■ Written exercise 1
According to the excerpt on the fisheries regression, what share of the variability in capture_fisheries_production is explained by the two predictors together?
==== Selected text ====
Residual standard error: 1331000 on 209 degrees of freedom
Multiple R-squared:  0.4351,    Adjusted R-squared:  0.4297 
F-statistic:  80.5 on 2 and 209 DF,  p-value: < 2.2e-16

The p-values for both government_expenditure_transfers_local and population_total are extremely small (< 0.05), indicating strong evidence against the null hypothesis that their coefficients are zero. Therefore, both variables are statistically significant predictors of capture_fisheries_production. This value indicates that approximately 43.51% of the variability in capture_fisheries_production can be explained by government_expenditure_transfers_local and population_total together.

The model provides a moderate fit to the data, explaining a significant portion of the variation in the dependent variable. Overall, the model suggests that both variables are important predictors of capture_fisheries_production. The model is statistically significant, indicating that changes in these variables are associated with changes in capture_fisheries_production, although other factors not included in the model may also influence this relationship.

Chapter 5

Visualizations Using Statistics

Visualization 3

Given my interest in exploring the relationship between government expenditure on local subsidies and fisheries capture volume, I initially created a scatter plot to visualize these two variables.
==== Material for this exercise ====
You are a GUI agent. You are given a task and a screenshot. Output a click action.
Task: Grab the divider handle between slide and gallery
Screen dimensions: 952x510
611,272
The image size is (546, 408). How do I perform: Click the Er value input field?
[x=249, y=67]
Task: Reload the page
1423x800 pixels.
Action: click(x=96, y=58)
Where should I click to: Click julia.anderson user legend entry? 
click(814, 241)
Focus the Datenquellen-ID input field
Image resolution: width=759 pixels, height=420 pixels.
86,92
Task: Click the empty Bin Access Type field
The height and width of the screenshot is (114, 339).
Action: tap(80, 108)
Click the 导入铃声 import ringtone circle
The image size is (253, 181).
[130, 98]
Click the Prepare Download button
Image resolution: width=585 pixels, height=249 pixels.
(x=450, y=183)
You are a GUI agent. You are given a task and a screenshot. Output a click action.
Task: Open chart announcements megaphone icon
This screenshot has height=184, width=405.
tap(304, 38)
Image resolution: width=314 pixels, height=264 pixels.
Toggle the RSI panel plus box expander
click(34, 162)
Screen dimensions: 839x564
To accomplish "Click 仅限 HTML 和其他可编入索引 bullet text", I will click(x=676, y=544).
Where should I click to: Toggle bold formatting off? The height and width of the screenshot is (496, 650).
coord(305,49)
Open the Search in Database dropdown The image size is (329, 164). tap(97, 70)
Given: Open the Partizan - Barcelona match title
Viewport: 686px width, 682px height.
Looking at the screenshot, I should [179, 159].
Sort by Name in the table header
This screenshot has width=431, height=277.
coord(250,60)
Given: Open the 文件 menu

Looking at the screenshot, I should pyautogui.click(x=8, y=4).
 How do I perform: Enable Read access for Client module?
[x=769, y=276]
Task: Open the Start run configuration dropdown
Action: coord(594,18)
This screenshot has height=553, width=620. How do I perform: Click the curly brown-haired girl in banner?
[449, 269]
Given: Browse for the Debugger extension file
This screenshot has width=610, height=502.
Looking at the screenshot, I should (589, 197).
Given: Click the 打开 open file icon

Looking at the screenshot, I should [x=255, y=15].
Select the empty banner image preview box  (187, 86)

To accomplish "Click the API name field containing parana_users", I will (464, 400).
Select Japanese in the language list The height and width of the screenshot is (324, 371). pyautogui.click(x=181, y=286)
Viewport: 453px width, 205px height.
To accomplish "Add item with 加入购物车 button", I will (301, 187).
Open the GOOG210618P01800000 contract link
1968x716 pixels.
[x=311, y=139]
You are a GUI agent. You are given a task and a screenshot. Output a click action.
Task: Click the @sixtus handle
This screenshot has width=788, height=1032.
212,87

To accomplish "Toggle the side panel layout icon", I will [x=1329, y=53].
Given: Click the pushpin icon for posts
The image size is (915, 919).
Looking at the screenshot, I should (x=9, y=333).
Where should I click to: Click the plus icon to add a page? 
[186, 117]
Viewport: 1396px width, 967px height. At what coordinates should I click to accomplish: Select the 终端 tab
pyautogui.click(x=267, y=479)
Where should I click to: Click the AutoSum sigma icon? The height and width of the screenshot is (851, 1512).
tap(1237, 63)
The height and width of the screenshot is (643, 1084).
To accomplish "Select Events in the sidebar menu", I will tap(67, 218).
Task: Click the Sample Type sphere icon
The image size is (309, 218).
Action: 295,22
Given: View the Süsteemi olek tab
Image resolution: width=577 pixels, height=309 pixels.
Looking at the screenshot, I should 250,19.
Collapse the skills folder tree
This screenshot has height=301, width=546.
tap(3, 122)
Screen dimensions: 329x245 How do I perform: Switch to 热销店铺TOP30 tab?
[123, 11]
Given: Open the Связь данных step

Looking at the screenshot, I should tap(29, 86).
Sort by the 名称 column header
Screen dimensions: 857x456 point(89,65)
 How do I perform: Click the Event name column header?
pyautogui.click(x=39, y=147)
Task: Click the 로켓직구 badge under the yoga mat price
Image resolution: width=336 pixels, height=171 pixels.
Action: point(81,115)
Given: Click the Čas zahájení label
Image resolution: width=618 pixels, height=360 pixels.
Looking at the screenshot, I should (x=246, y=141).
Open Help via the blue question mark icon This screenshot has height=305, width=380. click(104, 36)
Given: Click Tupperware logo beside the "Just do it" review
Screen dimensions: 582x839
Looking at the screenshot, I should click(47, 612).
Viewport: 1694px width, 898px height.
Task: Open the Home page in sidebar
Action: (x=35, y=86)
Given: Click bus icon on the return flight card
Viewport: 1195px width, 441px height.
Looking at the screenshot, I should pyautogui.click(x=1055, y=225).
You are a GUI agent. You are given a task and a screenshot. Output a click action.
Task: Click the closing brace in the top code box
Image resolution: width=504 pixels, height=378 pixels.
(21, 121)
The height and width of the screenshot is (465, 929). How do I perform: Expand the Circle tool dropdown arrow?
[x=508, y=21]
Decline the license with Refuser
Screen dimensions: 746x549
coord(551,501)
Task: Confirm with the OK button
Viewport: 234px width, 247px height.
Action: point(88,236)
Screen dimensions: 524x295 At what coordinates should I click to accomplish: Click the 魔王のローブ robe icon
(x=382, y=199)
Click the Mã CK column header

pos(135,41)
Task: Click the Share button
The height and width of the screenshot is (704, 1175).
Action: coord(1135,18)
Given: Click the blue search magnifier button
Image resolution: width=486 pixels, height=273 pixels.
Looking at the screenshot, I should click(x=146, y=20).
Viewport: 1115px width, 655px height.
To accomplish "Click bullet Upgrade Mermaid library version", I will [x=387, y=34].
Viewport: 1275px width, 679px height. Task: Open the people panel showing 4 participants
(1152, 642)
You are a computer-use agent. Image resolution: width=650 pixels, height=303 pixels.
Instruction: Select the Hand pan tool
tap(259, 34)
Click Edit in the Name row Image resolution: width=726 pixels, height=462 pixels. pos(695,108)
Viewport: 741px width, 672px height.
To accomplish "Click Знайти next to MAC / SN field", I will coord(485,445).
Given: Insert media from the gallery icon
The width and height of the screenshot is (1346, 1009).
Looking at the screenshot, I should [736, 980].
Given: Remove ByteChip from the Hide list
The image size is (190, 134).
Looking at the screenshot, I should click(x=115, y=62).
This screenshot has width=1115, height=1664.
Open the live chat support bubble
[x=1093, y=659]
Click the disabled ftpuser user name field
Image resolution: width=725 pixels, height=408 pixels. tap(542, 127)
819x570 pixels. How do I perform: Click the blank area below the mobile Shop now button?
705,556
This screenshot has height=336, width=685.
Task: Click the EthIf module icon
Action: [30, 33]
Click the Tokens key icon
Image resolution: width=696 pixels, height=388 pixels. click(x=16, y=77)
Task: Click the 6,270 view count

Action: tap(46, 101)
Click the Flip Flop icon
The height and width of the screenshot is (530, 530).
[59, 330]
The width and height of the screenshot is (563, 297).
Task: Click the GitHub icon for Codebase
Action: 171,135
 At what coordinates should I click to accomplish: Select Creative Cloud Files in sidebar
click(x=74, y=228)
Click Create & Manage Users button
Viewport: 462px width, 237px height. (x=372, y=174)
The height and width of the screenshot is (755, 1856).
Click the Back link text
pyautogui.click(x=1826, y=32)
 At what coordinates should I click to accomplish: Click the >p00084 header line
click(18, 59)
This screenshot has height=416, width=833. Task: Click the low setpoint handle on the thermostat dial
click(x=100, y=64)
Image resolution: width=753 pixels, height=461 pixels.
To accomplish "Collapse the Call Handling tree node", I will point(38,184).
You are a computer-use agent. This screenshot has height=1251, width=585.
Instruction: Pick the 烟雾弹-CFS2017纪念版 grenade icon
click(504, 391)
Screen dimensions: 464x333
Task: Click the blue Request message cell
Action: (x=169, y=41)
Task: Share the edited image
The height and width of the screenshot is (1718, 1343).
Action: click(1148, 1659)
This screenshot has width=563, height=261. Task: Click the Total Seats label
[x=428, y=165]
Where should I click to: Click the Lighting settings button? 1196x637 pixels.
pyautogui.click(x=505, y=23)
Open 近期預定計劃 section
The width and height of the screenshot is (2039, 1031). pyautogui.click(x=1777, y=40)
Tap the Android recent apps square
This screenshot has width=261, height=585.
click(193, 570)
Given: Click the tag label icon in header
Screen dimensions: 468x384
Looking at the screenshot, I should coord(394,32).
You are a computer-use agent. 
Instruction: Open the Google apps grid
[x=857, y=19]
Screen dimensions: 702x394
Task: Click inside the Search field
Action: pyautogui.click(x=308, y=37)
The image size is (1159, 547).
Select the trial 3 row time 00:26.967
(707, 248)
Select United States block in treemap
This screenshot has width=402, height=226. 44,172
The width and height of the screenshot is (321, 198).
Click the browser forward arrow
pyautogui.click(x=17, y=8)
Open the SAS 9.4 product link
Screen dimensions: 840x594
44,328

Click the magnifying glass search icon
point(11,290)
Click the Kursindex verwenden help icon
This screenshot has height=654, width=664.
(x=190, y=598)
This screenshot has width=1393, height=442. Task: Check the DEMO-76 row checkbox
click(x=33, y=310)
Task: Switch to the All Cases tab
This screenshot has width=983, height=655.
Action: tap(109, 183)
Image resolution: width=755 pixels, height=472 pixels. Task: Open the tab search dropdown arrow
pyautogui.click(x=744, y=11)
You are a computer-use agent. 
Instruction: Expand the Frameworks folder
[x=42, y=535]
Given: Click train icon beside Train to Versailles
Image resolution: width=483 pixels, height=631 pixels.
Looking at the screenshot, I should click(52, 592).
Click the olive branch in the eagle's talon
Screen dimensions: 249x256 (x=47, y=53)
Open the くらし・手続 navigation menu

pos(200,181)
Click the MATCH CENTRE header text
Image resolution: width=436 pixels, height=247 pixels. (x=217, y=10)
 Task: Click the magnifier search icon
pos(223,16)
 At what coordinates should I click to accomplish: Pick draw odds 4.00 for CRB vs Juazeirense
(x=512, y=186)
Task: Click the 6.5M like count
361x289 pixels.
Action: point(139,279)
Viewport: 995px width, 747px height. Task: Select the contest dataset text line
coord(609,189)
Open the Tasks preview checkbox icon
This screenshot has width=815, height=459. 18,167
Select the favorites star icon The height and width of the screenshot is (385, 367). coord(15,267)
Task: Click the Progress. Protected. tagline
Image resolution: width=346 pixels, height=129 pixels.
====
■ Written exercise 2
Print the rows from the one containing "Image resolution: width=753" through the one containing "Looking at the screenshot, I should click(52, 592).", unchanged.

■ Written response 1
Approximately 43.51%.

■ Written response 2
Image resolution: width=753 pixels, height=461 pixels.
To accomplish "Collapse the Call Handling tree node", I will point(38,184).
You are a computer-use agent. This screenshot has height=1251, width=585.
Instruction: Pick the 烟雾弹-CFS2017纪念版 grenade icon
click(504, 391)
Screen dimensions: 464x333
Task: Click the blue Request message cell
Action: (x=169, y=41)
Task: Share the edited image
The height and width of the screenshot is (1718, 1343).
Action: click(1148, 1659)
This screenshot has width=563, height=261. Task: Click the Total Seats label
[x=428, y=165]
Where should I click to: Click the Lighting settings button? 1196x637 pixels.
pyautogui.click(x=505, y=23)
Open 近期預定計劃 section
The width and height of the screenshot is (2039, 1031). pyautogui.click(x=1777, y=40)
Tap the Android recent apps square
This screenshot has width=261, height=585.
click(193, 570)
Given: Click the tag label icon in header
Screen dimensions: 468x384
Looking at the screenshot, I should coord(394,32).
You are a computer-use agent. 
Instruction: Open the Google apps grid
[x=857, y=19]
Screen dimensions: 702x394
Task: Click inside the Search field
Action: pyautogui.click(x=308, y=37)
The image size is (1159, 547).
Select the trial 3 row time 00:26.967
(707, 248)
Select United States block in treemap
This screenshot has width=402, height=226. 44,172
The width and height of the screenshot is (321, 198).
Click the browser forward arrow
pyautogui.click(x=17, y=8)
Open the SAS 9.4 product link
Screen dimensions: 840x594
44,328

Click the magnifying glass search icon
point(11,290)
Click the Kursindex verwenden help icon
This screenshot has height=654, width=664.
(x=190, y=598)
This screenshot has width=1393, height=442. Task: Check the DEMO-76 row checkbox
click(x=33, y=310)
Task: Switch to the All Cases tab
This screenshot has width=983, height=655.
Action: tap(109, 183)
Image resolution: width=755 pixels, height=472 pixels. Task: Open the tab search dropdown arrow
pyautogui.click(x=744, y=11)
You are a computer-use agent. 
Instruction: Expand the Frameworks folder
[x=42, y=535]
Given: Click train icon beside Train to Versailles
Image resolution: width=483 pixels, height=631 pixels.
Looking at the screenshot, I should click(52, 592).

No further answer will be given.